Au début de l’audience, le ministère public leur a rappelé les charges retenues contre eux : tentative de renversement des institutions en date du 13 et 14/5/2015, assassinat des policiers, militaires et civiles et démolition des bâtiments.
Le Général Major Cyrille Ndayirukiye, le numéro 2 du putsch, a accepté une seule charge des 3 : celle d’avoir tenté de renverser les institution. « C’était pour sauver les Accords d’Arusha que Pierre Nkurunziza avait violé en présentant sa candidature pour le 3ème mandat illégale», a-t-il expliqué.
Selon lui, il fallait agir pour empêcher la police qui tirait à balle réelle sur les manifestants et compenser le silence du ministre de la sécurité publique et celui de la défense qui commençaient à faire mal. Le Général regrette que son objectif d’assister des personnes en danger n’a pas été atteint.

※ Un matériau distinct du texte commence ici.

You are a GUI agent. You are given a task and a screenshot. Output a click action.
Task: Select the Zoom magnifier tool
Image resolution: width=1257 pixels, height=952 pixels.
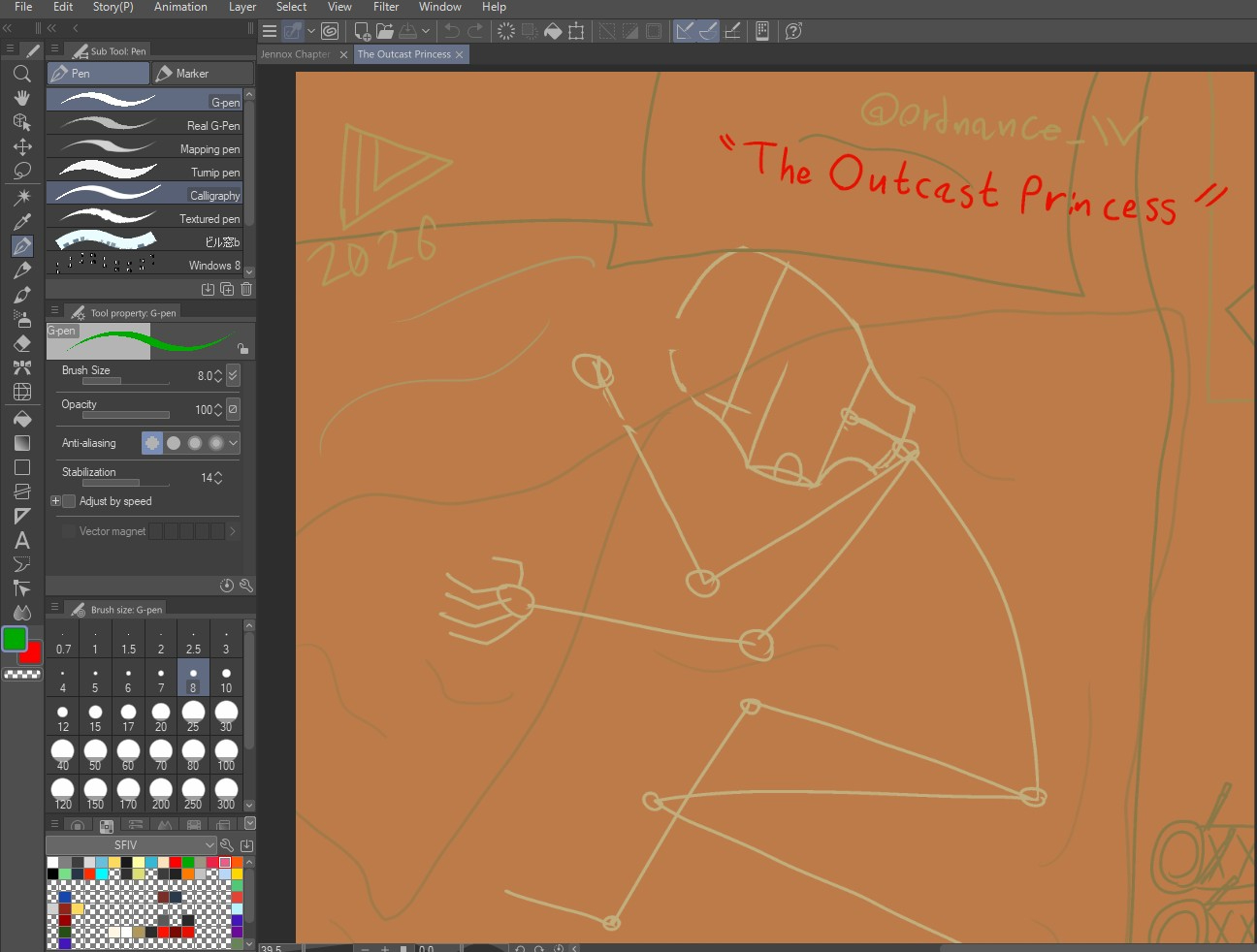click(x=21, y=74)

Le numéro 2 du putsch a demandé à la cour de convoquer le Général Major Pontien Gaciyubwenge, ministre de la défense au moment du coup d’Etat ; le chef d’Etat-major actuel, le Général Major Prime Niyongabo et le numéro un du putsch, le Général Major Godefroid Niyombare aujourd’hui en cavale.
D’autres prévenus qui ont été écoutés sont le Général Major Juvénal Niyungeko, le Général Major Zénon Ndabaneze, Colonel Daradangwe Jean Bosco et Capitaine Barnabé Barimbereyimana. Deux sur ces 4 officiers ont indiqué avoir agi pour sauver les accords d’Arusha.
Alors que l’audience a été remise pour ce mercredi, 6 janvier 2016, le major Michel Kazungu et Hagabimana Richard devraient être écoutés ce mardi.